#### DATA FOR REVIEW ####

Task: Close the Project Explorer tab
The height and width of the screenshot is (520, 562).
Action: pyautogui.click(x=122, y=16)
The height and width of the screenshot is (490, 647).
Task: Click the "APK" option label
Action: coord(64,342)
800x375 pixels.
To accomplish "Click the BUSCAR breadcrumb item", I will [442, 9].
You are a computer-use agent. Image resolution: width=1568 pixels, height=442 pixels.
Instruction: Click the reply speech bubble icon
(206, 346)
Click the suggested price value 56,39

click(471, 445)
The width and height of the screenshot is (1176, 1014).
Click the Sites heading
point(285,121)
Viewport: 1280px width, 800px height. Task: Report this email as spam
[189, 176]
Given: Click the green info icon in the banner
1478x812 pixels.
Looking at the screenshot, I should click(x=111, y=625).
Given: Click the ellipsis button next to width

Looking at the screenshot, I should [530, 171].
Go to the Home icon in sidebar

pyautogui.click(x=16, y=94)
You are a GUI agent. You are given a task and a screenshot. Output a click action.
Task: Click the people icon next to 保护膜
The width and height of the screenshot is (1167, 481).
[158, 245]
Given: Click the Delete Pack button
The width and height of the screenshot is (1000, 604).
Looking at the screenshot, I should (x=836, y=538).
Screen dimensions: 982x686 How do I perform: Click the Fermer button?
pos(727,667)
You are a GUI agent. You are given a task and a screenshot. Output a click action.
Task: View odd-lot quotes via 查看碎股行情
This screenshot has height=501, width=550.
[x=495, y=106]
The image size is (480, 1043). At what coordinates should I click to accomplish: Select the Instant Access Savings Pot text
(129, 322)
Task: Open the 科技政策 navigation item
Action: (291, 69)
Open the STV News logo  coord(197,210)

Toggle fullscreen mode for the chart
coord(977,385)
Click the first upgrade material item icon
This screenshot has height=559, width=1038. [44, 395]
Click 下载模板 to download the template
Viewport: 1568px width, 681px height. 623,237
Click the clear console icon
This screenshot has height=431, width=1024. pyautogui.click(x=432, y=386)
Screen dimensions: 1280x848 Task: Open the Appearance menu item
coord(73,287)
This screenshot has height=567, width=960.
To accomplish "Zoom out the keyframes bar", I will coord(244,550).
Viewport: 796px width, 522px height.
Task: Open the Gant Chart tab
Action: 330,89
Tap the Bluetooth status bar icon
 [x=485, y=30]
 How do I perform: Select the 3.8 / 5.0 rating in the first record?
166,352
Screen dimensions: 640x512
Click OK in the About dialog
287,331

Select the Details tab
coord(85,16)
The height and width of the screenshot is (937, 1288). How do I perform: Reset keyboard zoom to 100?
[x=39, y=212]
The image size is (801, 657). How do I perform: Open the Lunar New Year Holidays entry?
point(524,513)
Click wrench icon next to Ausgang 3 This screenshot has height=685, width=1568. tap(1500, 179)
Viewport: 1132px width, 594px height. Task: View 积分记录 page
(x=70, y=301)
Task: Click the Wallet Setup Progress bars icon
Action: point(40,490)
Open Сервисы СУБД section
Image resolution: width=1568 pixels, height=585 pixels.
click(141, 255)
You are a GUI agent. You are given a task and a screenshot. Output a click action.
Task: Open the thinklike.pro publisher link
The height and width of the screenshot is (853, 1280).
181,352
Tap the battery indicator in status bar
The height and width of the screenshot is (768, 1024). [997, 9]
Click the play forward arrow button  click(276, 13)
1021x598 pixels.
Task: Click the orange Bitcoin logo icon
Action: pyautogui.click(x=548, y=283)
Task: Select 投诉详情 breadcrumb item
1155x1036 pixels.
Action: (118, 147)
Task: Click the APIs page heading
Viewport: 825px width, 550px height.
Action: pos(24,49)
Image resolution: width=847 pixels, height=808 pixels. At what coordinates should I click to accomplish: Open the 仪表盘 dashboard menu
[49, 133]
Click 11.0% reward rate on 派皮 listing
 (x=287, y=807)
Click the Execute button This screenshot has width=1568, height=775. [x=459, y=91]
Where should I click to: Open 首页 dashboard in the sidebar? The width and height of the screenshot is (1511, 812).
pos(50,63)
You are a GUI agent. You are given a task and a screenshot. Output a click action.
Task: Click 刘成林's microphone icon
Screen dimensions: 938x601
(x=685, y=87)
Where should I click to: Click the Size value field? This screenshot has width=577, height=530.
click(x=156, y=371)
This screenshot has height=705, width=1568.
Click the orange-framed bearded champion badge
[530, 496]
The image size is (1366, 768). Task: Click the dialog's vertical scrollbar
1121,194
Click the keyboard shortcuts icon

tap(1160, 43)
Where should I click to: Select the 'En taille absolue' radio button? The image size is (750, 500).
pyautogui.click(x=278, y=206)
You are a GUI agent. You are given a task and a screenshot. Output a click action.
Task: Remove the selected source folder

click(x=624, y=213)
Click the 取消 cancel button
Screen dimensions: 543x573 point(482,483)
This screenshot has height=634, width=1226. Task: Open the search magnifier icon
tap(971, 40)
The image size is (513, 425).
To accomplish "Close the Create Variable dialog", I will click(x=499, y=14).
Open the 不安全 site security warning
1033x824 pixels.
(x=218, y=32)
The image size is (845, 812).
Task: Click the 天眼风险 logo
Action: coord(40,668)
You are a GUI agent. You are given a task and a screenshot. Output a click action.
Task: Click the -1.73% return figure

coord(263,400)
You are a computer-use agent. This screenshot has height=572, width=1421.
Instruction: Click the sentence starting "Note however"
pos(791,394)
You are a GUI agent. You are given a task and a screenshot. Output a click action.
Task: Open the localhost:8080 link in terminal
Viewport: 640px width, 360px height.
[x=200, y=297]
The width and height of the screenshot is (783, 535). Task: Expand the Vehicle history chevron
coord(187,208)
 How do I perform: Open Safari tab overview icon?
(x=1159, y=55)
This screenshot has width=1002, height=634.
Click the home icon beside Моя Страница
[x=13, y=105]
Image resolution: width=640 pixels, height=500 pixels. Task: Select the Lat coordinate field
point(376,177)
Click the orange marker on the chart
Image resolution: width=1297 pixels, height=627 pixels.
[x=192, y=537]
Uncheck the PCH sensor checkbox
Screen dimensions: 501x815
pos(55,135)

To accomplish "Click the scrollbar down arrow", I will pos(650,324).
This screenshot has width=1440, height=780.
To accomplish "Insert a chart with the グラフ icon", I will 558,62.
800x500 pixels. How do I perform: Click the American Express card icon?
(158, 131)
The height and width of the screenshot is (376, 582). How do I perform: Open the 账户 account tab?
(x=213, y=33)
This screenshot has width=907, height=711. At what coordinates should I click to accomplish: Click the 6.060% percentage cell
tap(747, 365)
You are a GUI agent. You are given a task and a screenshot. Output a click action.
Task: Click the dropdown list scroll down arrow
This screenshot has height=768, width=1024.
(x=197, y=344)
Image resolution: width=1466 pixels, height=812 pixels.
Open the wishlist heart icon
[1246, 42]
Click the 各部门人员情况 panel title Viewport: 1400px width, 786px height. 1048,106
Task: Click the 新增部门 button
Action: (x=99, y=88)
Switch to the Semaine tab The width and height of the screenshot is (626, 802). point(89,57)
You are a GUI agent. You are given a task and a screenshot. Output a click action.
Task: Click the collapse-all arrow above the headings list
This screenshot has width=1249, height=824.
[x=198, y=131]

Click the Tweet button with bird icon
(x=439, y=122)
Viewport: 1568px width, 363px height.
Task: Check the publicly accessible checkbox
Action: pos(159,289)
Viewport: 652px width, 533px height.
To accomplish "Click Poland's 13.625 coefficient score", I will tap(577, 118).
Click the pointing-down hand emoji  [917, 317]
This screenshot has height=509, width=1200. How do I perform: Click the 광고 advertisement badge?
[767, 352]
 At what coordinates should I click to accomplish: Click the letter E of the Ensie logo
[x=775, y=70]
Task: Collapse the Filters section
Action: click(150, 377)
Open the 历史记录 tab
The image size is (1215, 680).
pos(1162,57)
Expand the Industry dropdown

####

== WORK ITEM ==
Reproduce each entry word for word.

== TASK RESPONSE ==
Task: Close the Project Explorer tab
The height and width of the screenshot is (520, 562).
Action: pyautogui.click(x=122, y=16)
The height and width of the screenshot is (490, 647).
Task: Click the "APK" option label
Action: coord(64,342)
800x375 pixels.
To accomplish "Click the BUSCAR breadcrumb item", I will [442, 9].
You are a computer-use agent. Image resolution: width=1568 pixels, height=442 pixels.
Instruction: Click the reply speech bubble icon
(206, 346)
Click the suggested price value 56,39

click(471, 445)
The width and height of the screenshot is (1176, 1014).
Click the Sites heading
point(285,121)
Viewport: 1280px width, 800px height. Task: Report this email as spam
[189, 176]
Given: Click the green info icon in the banner
1478x812 pixels.
Looking at the screenshot, I should click(x=111, y=625).
Given: Click the ellipsis button next to width

Looking at the screenshot, I should [530, 171].
Go to the Home icon in sidebar

pyautogui.click(x=16, y=94)
You are a GUI agent. You are given a task and a screenshot. Output a click action.
Task: Click the people icon next to 保护膜
The width and height of the screenshot is (1167, 481).
[158, 245]
Given: Click the Delete Pack button
The width and height of the screenshot is (1000, 604).
Looking at the screenshot, I should (x=836, y=538).
Screen dimensions: 982x686 How do I perform: Click the Fermer button?
pos(727,667)
You are a GUI agent. You are given a task and a screenshot. Output a click action.
Task: View odd-lot quotes via 查看碎股行情
This screenshot has height=501, width=550.
[x=495, y=106]
The image size is (480, 1043). At what coordinates should I click to accomplish: Select the Instant Access Savings Pot text
(129, 322)
Task: Open the 科技政策 navigation item
Action: (291, 69)
Open the STV News logo  coord(197,210)

Toggle fullscreen mode for the chart
coord(977,385)
Click the first upgrade material item icon
This screenshot has height=559, width=1038. [44, 395]
Click 下载模板 to download the template
Viewport: 1568px width, 681px height. 623,237
Click the clear console icon
This screenshot has height=431, width=1024. pyautogui.click(x=432, y=386)
Screen dimensions: 1280x848 Task: Open the Appearance menu item
coord(73,287)
This screenshot has height=567, width=960.
To accomplish "Zoom out the keyframes bar", I will coord(244,550).
Viewport: 796px width, 522px height.
Task: Open the Gant Chart tab
Action: 330,89
Tap the Bluetooth status bar icon
 [x=485, y=30]
 How do I perform: Select the 3.8 / 5.0 rating in the first record?
166,352
Screen dimensions: 640x512
Click OK in the About dialog
287,331

Select the Details tab
coord(85,16)
The height and width of the screenshot is (937, 1288). How do I perform: Reset keyboard zoom to 100?
[x=39, y=212]
The image size is (801, 657). How do I perform: Open the Lunar New Year Holidays entry?
point(524,513)
Click wrench icon next to Ausgang 3 This screenshot has height=685, width=1568. tap(1500, 179)
Viewport: 1132px width, 594px height. Task: View 积分记录 page
(x=70, y=301)
Task: Click the Wallet Setup Progress bars icon
Action: point(40,490)
Open Сервисы СУБД section
Image resolution: width=1568 pixels, height=585 pixels.
click(141, 255)
You are a GUI agent. You are given a task and a screenshot. Output a click action.
Task: Open the thinklike.pro publisher link
The height and width of the screenshot is (853, 1280).
181,352
Tap the battery indicator in status bar
The height and width of the screenshot is (768, 1024). [997, 9]
Click the play forward arrow button  click(276, 13)
1021x598 pixels.
Task: Click the orange Bitcoin logo icon
Action: pyautogui.click(x=548, y=283)
Task: Select 投诉详情 breadcrumb item
1155x1036 pixels.
Action: (118, 147)
Task: Click the APIs page heading
Viewport: 825px width, 550px height.
Action: pos(24,49)
Image resolution: width=847 pixels, height=808 pixels. At what coordinates should I click to accomplish: Open the 仪表盘 dashboard menu
[49, 133]
Click 11.0% reward rate on 派皮 listing
 (x=287, y=807)
Click the Execute button This screenshot has width=1568, height=775. [x=459, y=91]
Where should I click to: Open 首页 dashboard in the sidebar? The width and height of the screenshot is (1511, 812).
pos(50,63)
You are a GUI agent. You are given a task and a screenshot. Output a click action.
Task: Click 刘成林's microphone icon
Screen dimensions: 938x601
(x=685, y=87)
Where should I click to: Click the Size value field? This screenshot has width=577, height=530.
click(x=156, y=371)
This screenshot has height=705, width=1568.
Click the orange-framed bearded champion badge
[530, 496]
The image size is (1366, 768). Task: Click the dialog's vertical scrollbar
1121,194
Click the keyboard shortcuts icon

tap(1160, 43)
Where should I click to: Select the 'En taille absolue' radio button? The image size is (750, 500).
pyautogui.click(x=278, y=206)
You are a GUI agent. You are given a task and a screenshot. Output a click action.
Task: Remove the selected source folder

click(x=624, y=213)
Click the 取消 cancel button
Screen dimensions: 543x573 point(482,483)
This screenshot has height=634, width=1226. Task: Open the search magnifier icon
tap(971, 40)
The image size is (513, 425).
To accomplish "Close the Create Variable dialog", I will click(x=499, y=14).
Open the 不安全 site security warning
1033x824 pixels.
(x=218, y=32)
The image size is (845, 812).
Task: Click the 天眼风险 logo
Action: coord(40,668)
You are a GUI agent. You are given a task and a screenshot. Output a click action.
Task: Click the -1.73% return figure

coord(263,400)
You are a computer-use agent. This screenshot has height=572, width=1421.
Instruction: Click the sentence starting "Note however"
pos(791,394)
You are a GUI agent. You are given a task and a screenshot. Output a click action.
Task: Open the localhost:8080 link in terminal
Viewport: 640px width, 360px height.
[x=200, y=297]
The width and height of the screenshot is (783, 535). Task: Expand the Vehicle history chevron
coord(187,208)
 How do I perform: Open Safari tab overview icon?
(x=1159, y=55)
This screenshot has width=1002, height=634.
Click the home icon beside Моя Страница
[x=13, y=105]
Image resolution: width=640 pixels, height=500 pixels. Task: Select the Lat coordinate field
point(376,177)
Click the orange marker on the chart
Image resolution: width=1297 pixels, height=627 pixels.
[x=192, y=537]
Uncheck the PCH sensor checkbox
Screen dimensions: 501x815
pos(55,135)

To accomplish "Click the scrollbar down arrow", I will pos(650,324).
This screenshot has width=1440, height=780.
To accomplish "Insert a chart with the グラフ icon", I will 558,62.
800x500 pixels. How do I perform: Click the American Express card icon?
(158, 131)
The height and width of the screenshot is (376, 582). How do I perform: Open the 账户 account tab?
(x=213, y=33)
This screenshot has width=907, height=711. At what coordinates should I click to accomplish: Click the 6.060% percentage cell
tap(747, 365)
You are a GUI agent. You are given a task and a screenshot. Output a click action.
Task: Click the dropdown list scroll down arrow
This screenshot has height=768, width=1024.
(x=197, y=344)
Image resolution: width=1466 pixels, height=812 pixels.
Open the wishlist heart icon
[1246, 42]
Click the 各部门人员情况 panel title Viewport: 1400px width, 786px height. 1048,106
Task: Click the 新增部门 button
Action: (x=99, y=88)
Switch to the Semaine tab The width and height of the screenshot is (626, 802). point(89,57)
You are a GUI agent. You are given a task and a screenshot. Output a click action.
Task: Click the collapse-all arrow above the headings list
This screenshot has width=1249, height=824.
[x=198, y=131]

Click the Tweet button with bird icon
(x=439, y=122)
Viewport: 1568px width, 363px height.
Task: Check the publicly accessible checkbox
Action: pos(159,289)
Viewport: 652px width, 533px height.
To accomplish "Click Poland's 13.625 coefficient score", I will tap(577, 118).
Click the pointing-down hand emoji  [917, 317]
This screenshot has height=509, width=1200. How do I perform: Click the 광고 advertisement badge?
[767, 352]
 At what coordinates should I click to accomplish: Click the letter E of the Ensie logo
[x=775, y=70]
Task: Collapse the Filters section
Action: click(150, 377)
Open the 历史记录 tab
The image size is (1215, 680).
pos(1162,57)
Expand the Industry dropdown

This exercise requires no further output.